I was raised with the wise words:
If you can't say anything nice, don't say anything at all.
It's why my husband's family thinks I'm so quiet. I'd rather not get involved in their love-filled familial bickering, as I would be sure to say something completely innappropriate to each. I love my husband, and his family is great. They just don't always inspire the goodness in me.
I am, however, very surprised that more people don't take this phrase more seriously. I have been overwhelmed of late by horrid people saying horrid things to me. And I want to to call them all out on it. Call them bad things. Use bad words. I want to hurl in their faces everything I hate about them.
But I don't. Because that's not nice or fair or appropriate. And because I don't want to screw things over for my child, as poor Laura would ultimately be stuck in the crossfire of rudeness.
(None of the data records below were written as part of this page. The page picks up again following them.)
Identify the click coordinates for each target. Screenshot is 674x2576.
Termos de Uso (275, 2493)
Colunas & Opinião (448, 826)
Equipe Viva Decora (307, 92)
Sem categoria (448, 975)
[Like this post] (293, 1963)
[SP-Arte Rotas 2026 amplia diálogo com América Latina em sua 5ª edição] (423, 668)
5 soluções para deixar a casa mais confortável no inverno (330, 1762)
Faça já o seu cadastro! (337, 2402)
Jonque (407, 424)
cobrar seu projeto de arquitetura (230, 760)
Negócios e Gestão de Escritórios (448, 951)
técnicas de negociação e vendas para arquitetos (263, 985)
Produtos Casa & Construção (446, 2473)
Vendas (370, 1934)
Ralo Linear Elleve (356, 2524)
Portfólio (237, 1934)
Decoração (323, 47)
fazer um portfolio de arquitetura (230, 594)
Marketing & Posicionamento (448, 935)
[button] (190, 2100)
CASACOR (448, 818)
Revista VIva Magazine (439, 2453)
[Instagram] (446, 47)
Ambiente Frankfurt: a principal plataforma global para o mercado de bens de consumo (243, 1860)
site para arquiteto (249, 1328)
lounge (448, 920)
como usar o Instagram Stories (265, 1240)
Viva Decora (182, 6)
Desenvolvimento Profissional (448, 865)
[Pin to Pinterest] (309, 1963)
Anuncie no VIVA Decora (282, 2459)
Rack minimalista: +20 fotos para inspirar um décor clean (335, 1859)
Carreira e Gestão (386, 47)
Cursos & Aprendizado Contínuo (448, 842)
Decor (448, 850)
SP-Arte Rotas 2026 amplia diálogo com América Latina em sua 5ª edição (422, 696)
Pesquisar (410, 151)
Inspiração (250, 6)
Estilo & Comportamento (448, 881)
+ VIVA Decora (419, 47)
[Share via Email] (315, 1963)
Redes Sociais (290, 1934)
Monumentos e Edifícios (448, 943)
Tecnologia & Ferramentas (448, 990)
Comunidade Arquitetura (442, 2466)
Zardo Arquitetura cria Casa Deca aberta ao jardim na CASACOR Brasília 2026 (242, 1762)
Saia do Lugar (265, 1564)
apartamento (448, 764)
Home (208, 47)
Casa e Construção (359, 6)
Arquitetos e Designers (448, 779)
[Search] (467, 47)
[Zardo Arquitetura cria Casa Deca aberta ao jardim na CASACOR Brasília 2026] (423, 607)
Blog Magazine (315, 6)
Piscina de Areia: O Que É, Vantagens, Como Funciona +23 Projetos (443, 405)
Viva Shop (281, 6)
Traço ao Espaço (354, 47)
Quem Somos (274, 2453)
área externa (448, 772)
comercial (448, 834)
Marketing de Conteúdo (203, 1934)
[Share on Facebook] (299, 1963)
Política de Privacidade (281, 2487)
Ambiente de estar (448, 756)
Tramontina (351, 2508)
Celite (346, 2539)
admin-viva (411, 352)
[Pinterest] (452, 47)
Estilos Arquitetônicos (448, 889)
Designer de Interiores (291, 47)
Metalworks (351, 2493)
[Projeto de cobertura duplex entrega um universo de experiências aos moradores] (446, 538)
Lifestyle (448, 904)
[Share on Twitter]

I don't say all the words bubbling in my head. I keep them quiet and to myself. I don't like sounding like a classist, snotty, rich girl, even in my head. I don't like making assumptions of people's character based on their weight, occupation, marital status, age, family background, childhood, anything. I don't want to discriminate ever, at all, in any fashion. But man, is it hard.
I've said it before, but I'll say it again: Do not, ever, ask a pregnant woman the following:
You're only 7 months?! (yes)
How many are in there? (one)
Are you sure it's only one? (yes)
Are you going to "go" early do you think? (I'd really rather not)
Is it just all in your belly? (um)
And I'd been feeling so glowy and beautiful this week. Trashy bastard.